Page MenuHomePhabricator

repo002.phacility.net is heavily loaded
Closed, ResolvedPublic

Description

repo002 is under unusually high load and at least one instance is seeing degraded performance on repository operations as a result.

This doesn't immediately seem to have a single cause or a quick fix: there isn't a test instance importing 200 copies of the linux repository or anything like that.

Some general stuff:

  • Repository retries (failed mirrors, failed fetches) have no real backoff, and these operations don't seem to be particularly cheap (maybe git does a lot of work locally before fetching?). There are a lot of misconfigured repositories across all active instances. We could make the PullLocal daemon backoff more quickly on failure. T7865 is related, although that may have been partially fixed by T11506.
  • Three larger instances have recently started large repository imports.
  • There's limited immediate visibility into which instances are creating load, since most of ps auxwww is not tagged with instance names. Active queue sizes can be identified like this:
$ host query --query 'SELECT COUNT(*) FROM <INSTANCE>_worker.worker_activetask' --instance-statuses up
  • Daemon queue length is a known interesting datapoint to collect in eventual monitoring (T7338).
  • host query should really imply --instance-statuses up by default or something like that.
  • One sort of crazy idea is that, in the short term, I might be able to bring up a spare repo host and just use it to work through the queues on the three hot instances faster.
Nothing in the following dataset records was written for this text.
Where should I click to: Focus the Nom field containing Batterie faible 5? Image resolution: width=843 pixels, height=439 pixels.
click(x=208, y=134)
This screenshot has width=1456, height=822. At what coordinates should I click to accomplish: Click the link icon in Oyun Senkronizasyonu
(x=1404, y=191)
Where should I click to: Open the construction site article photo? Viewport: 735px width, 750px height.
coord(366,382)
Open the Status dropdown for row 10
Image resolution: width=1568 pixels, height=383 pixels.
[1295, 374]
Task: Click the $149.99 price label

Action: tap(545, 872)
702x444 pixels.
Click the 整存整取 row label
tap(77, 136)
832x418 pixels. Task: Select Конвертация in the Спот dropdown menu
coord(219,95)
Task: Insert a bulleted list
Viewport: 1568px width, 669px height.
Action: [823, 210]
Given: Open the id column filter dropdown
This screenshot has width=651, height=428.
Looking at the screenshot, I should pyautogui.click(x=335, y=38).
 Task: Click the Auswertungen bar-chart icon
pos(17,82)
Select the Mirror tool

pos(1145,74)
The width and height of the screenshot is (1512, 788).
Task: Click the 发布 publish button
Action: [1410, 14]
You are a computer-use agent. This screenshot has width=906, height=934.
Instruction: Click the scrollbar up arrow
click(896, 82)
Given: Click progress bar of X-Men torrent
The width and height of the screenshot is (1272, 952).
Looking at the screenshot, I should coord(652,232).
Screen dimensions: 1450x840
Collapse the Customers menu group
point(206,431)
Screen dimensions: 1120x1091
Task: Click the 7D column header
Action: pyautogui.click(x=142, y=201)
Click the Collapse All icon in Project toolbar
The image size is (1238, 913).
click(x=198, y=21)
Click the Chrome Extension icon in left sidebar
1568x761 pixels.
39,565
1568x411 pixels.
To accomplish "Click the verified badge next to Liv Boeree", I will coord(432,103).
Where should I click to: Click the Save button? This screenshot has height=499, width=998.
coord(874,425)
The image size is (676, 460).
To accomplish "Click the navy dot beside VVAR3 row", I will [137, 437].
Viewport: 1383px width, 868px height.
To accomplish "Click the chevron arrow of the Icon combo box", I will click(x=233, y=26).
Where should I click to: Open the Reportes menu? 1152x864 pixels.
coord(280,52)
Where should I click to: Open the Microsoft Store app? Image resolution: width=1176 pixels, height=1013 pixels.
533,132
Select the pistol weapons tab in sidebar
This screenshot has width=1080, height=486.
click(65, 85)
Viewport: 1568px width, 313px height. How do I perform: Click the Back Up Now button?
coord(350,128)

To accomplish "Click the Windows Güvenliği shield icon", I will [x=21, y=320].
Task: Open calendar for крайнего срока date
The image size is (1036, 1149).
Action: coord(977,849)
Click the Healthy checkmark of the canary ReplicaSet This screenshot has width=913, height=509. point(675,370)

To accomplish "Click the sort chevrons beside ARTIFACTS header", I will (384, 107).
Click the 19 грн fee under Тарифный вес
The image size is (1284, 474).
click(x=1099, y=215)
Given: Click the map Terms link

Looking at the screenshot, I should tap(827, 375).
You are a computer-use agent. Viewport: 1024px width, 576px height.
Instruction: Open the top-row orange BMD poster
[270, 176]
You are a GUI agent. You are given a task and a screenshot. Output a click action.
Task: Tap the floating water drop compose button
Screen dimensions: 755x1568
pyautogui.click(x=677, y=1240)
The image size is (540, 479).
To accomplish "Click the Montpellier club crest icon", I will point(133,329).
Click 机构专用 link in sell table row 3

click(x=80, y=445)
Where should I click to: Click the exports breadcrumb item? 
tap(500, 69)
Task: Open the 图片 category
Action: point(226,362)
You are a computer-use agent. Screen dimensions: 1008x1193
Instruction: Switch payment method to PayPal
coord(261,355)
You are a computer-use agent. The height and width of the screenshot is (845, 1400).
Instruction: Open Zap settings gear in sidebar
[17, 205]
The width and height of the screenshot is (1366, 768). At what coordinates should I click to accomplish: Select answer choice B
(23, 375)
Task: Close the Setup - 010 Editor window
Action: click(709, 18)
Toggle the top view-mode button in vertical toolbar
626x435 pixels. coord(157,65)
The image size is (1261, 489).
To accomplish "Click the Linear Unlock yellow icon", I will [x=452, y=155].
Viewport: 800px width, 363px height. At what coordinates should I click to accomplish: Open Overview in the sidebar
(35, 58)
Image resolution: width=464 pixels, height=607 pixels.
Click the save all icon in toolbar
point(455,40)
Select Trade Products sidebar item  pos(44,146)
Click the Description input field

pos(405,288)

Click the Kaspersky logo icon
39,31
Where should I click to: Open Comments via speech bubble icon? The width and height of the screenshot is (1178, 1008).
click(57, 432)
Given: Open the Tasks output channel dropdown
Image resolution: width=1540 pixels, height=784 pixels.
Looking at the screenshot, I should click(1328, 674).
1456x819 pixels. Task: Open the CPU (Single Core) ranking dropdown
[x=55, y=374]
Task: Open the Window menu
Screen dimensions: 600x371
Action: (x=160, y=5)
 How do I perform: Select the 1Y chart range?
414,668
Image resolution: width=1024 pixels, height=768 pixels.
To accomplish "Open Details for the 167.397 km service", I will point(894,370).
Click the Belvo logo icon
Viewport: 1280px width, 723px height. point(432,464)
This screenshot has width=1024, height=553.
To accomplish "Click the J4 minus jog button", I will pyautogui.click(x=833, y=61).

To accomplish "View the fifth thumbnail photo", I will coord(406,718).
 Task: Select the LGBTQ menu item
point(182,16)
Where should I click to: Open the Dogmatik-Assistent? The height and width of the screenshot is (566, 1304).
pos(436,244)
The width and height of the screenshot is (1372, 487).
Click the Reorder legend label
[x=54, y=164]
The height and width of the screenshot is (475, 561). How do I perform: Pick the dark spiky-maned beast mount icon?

However, this might hurt things since repo002 is ultimately serving all the VCS requests for these queues.
  • It wouldn't really help here, but in the general case it might be nice to allocate test instances on dedicated shards. They tend to be extremely high-variance and shard resource usage would be more predictable without them. I have no evidence to suggest they're creating a meaningful amount of load in this case, but they complicate things at the least and sometimes create similar problems.
  • I could alternatively throttle down the highly active instances (or all instances on this shard) but that's not too great.
  • Generally, reducing the cost of import steps would help everything, although I'm not sure how much freedom we have to improve things easily.

Event Timeline

Also:

  • Maybe a good time to launch new shards? Last tier size increase was 10 months ago (late November, 2015) when I fixed the allocation algorithm to be not a huge wasteful pile of garbage that required us to constantly throw hardware at it.
  • Maybe the allocation algorithm should consider active users, not just active instances? I think the 002 shard has the most active users by a hefty margin, just by luck of the draw. But this will tend to be moot at scale.
  • Maybe start moving instances between shards? This seems hard to do without downtime today, and doing all the legwork to reduce downtime through clustering is foreboding.

I could alternatively throttle down the highly active instances (or all instances on this shard) but that's not too great.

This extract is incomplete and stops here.